[TEXT EXCERPT]
Grayson v. Muckleroy

Decision Date06 June 1929
Docket Number6 Div. 266.
Citation220 Ala. 182,124 So. 217
PartiesGRAYSON v. MUCKLEROY.
CourtAlabama Supreme Court

Rehearing Granted June 27, 1929.

Further Rehearing Denied Oct. 31, 1929.

Appeal from Circuit Court, Jefferson County; Roger Snyder, Judge.

Action of ejectment by Rosalind H. Grayson against W. C. Muckleroy. From a judgment for defendant, plaintiff appeals. Affirmed.

Rudulph & Smith and Stokely, Scrivner, Dominick & Smith, all of Birmingham, for appellant.

Altman & Koenig, of Birmingham, for appellee.

BROWN J.

This is a statutory action in the nature of an action of ejectment brought by the appellant on June 8, 1927, against appellee to recover possession of certain lots, numbered from 1 to 12 inclusive, in block 47, and lots numbered from 1 to 14 inclusive, in block 44, as designated on the survey of South Birmingham Land Company, recorded in Map Book 3, page 83, in the office of the judge of probate of Jefferson county, Alabama. The complaint consisting of a single count is in statutory form, and the plea was not guilty, pleaded in short by consent, with leave, etc.

The evidence is without dispute that the lots described in the complaint were a part of a tract of eight acres of land conveyed by John Jackson and his wife, Mollie, by deed executed on the 24th day of October, 1887, to "M. T. Sumner, trustee," and at the time of this conveyance the grantors therein were in possession of the property. The plaintiff's evidence shows a complete paper title from Sumner, through Henry L. Badham, unto H. H. Goldstein, who returned the property for taxes for the years 1914 and 1915; but, failing to pay the taxes, the property was sold, plaintiff purchasing at the sale, and, after the lapse of the period allowed for redemption, received a tax deed thereto. The regularity of the tax sale proceedings is not questioned.

[ENTRIES SUPPLIED]
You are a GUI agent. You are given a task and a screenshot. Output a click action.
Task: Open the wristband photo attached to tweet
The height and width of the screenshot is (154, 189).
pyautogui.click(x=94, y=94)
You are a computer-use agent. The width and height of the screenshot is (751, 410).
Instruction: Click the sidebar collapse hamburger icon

* * *

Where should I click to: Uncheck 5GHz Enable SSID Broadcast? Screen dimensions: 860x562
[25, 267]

[GIVEN PROBLEM] How would you render this sentence from the Grayson v. Muckleroy opinion in Spanish: "The regularity of the tax sale proceedings is not questioned."?

[WORKED SOLUTION] No se cuestiona la regularidad de los procedimientos de la venta por impuestos.